DATA Block Start

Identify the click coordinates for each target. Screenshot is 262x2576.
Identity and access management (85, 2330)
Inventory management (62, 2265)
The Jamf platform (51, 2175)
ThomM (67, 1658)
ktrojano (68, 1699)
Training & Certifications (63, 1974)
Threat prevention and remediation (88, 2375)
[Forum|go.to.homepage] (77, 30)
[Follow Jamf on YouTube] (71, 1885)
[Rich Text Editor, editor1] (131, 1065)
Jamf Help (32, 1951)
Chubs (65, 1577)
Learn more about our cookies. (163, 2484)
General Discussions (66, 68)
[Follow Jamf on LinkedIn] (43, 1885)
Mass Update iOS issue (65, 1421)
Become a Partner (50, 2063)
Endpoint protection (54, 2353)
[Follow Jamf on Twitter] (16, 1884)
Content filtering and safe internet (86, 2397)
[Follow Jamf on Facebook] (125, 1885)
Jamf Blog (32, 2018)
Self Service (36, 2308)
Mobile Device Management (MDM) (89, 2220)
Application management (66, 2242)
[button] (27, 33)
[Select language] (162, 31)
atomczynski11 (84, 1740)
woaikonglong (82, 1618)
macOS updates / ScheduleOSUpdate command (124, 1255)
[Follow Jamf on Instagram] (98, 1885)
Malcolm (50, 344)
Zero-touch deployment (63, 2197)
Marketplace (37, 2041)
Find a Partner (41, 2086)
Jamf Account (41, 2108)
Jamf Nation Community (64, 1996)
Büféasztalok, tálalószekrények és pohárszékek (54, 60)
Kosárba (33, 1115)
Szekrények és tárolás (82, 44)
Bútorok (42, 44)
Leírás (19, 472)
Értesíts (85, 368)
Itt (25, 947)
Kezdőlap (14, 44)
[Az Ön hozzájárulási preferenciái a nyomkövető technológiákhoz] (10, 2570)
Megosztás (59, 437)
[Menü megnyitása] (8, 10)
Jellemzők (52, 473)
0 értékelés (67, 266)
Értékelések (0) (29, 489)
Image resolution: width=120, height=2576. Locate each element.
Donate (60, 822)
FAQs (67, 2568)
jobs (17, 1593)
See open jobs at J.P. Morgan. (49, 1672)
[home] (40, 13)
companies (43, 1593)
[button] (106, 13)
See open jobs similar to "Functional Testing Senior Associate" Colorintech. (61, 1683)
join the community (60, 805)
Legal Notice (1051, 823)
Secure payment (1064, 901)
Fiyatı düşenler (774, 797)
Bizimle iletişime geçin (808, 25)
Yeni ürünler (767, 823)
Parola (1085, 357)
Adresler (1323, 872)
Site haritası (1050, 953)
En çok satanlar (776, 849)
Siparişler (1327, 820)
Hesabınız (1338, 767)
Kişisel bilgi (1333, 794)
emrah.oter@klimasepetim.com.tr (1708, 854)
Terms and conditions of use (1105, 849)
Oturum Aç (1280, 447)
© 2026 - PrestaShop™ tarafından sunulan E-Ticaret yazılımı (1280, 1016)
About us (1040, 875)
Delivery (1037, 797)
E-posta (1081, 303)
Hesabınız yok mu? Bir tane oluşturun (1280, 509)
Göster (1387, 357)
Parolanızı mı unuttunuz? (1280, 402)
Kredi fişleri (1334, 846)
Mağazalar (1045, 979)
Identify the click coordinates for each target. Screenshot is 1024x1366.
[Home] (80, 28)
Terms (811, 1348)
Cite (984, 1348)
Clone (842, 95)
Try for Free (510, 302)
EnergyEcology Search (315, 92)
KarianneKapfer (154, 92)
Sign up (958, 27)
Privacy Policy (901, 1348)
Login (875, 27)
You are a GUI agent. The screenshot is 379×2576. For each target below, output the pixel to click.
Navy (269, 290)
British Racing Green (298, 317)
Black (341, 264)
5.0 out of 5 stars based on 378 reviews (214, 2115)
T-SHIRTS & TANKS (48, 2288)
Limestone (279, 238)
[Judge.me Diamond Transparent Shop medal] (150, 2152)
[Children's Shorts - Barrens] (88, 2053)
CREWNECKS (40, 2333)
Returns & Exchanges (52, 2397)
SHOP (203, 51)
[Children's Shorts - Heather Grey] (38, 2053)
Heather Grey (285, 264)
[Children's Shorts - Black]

DATA Block End

WORK REQUEST =>
Set out the entries once more, word for word.

EXERCISE OUTPUT =>
Identify the click coordinates for each target. Screenshot is 262x2576.
Identity and access management (85, 2330)
Inventory management (62, 2265)
The Jamf platform (51, 2175)
ThomM (67, 1658)
ktrojano (68, 1699)
Training & Certifications (63, 1974)
Threat prevention and remediation (88, 2375)
[Forum|go.to.homepage] (77, 30)
[Follow Jamf on YouTube] (71, 1885)
[Rich Text Editor, editor1] (131, 1065)
Jamf Help (32, 1951)
Chubs (65, 1577)
Learn more about our cookies. (163, 2484)
General Discussions (66, 68)
[Follow Jamf on LinkedIn] (43, 1885)
Mass Update iOS issue (65, 1421)
Become a Partner (50, 2063)
Endpoint protection (54, 2353)
[Follow Jamf on Twitter] (16, 1884)
Content filtering and safe internet (86, 2397)
[Follow Jamf on Facebook] (125, 1885)
Jamf Blog (32, 2018)
Self Service (36, 2308)
Mobile Device Management (MDM) (89, 2220)
Application management (66, 2242)
[button] (27, 33)
[Select language] (162, 31)
atomczynski11 (84, 1740)
woaikonglong (82, 1618)
macOS updates / ScheduleOSUpdate command (124, 1255)
[Follow Jamf on Instagram] (98, 1885)
Malcolm (50, 344)
Zero-touch deployment (63, 2197)
Marketplace (37, 2041)
Find a Partner (41, 2086)
Jamf Account (41, 2108)
Jamf Nation Community (64, 1996)
Büféasztalok, tálalószekrények és pohárszékek (54, 60)
Kosárba (33, 1115)
Szekrények és tárolás (82, 44)
Bútorok (42, 44)
Leírás (19, 472)
Értesíts (85, 368)
Itt (25, 947)
Kezdőlap (14, 44)
[Az Ön hozzájárulási preferenciái a nyomkövető technológiákhoz] (10, 2570)
Megosztás (59, 437)
[Menü megnyitása] (8, 10)
Jellemzők (52, 473)
0 értékelés (67, 266)
Értékelések (0) (29, 489)
Image resolution: width=120, height=2576. Locate each element.
Donate (60, 822)
FAQs (67, 2568)
jobs (17, 1593)
See open jobs at J.P. Morgan. (49, 1672)
[home] (40, 13)
companies (43, 1593)
[button] (106, 13)
See open jobs similar to "Functional Testing Senior Associate" Colorintech. (61, 1683)
join the community (60, 805)
Legal Notice (1051, 823)
Secure payment (1064, 901)
Fiyatı düşenler (774, 797)
Bizimle iletişime geçin (808, 25)
Yeni ürünler (767, 823)
Parola (1085, 357)
Adresler (1323, 872)
Site haritası (1050, 953)
En çok satanlar (776, 849)
Siparişler (1327, 820)
Hesabınız (1338, 767)
Kişisel bilgi (1333, 794)
emrah.oter@klimasepetim.com.tr (1708, 854)
Terms and conditions of use (1105, 849)
Oturum Aç (1280, 447)
© 2026 - PrestaShop™ tarafından sunulan E-Ticaret yazılımı (1280, 1016)
About us (1040, 875)
Delivery (1037, 797)
E-posta (1081, 303)
Hesabınız yok mu? Bir tane oluşturun (1280, 509)
Göster (1387, 357)
Parolanızı mı unuttunuz? (1280, 402)
Kredi fişleri (1334, 846)
Mağazalar (1045, 979)
Identify the click coordinates for each target. Screenshot is 1024x1366.
[Home] (80, 28)
Terms (811, 1348)
Cite (984, 1348)
Clone (842, 95)
Try for Free (510, 302)
EnergyEcology Search (315, 92)
KarianneKapfer (154, 92)
Sign up (958, 27)
Privacy Policy (901, 1348)
Login (875, 27)
You are a GUI agent. The screenshot is 379×2576. For each target below, output the pixel to click.
Navy (269, 290)
British Racing Green (298, 317)
Black (341, 264)
5.0 out of 5 stars based on 378 reviews (214, 2115)
T-SHIRTS & TANKS (48, 2288)
Limestone (279, 238)
[Judge.me Diamond Transparent Shop medal] (150, 2152)
[Children's Shorts - Barrens] (88, 2053)
CREWNECKS (40, 2333)
Returns & Exchanges (52, 2397)
SHOP (203, 51)
[Children's Shorts - Heather Grey] (38, 2053)
Heather Grey (285, 264)
[Children's Shorts - Black]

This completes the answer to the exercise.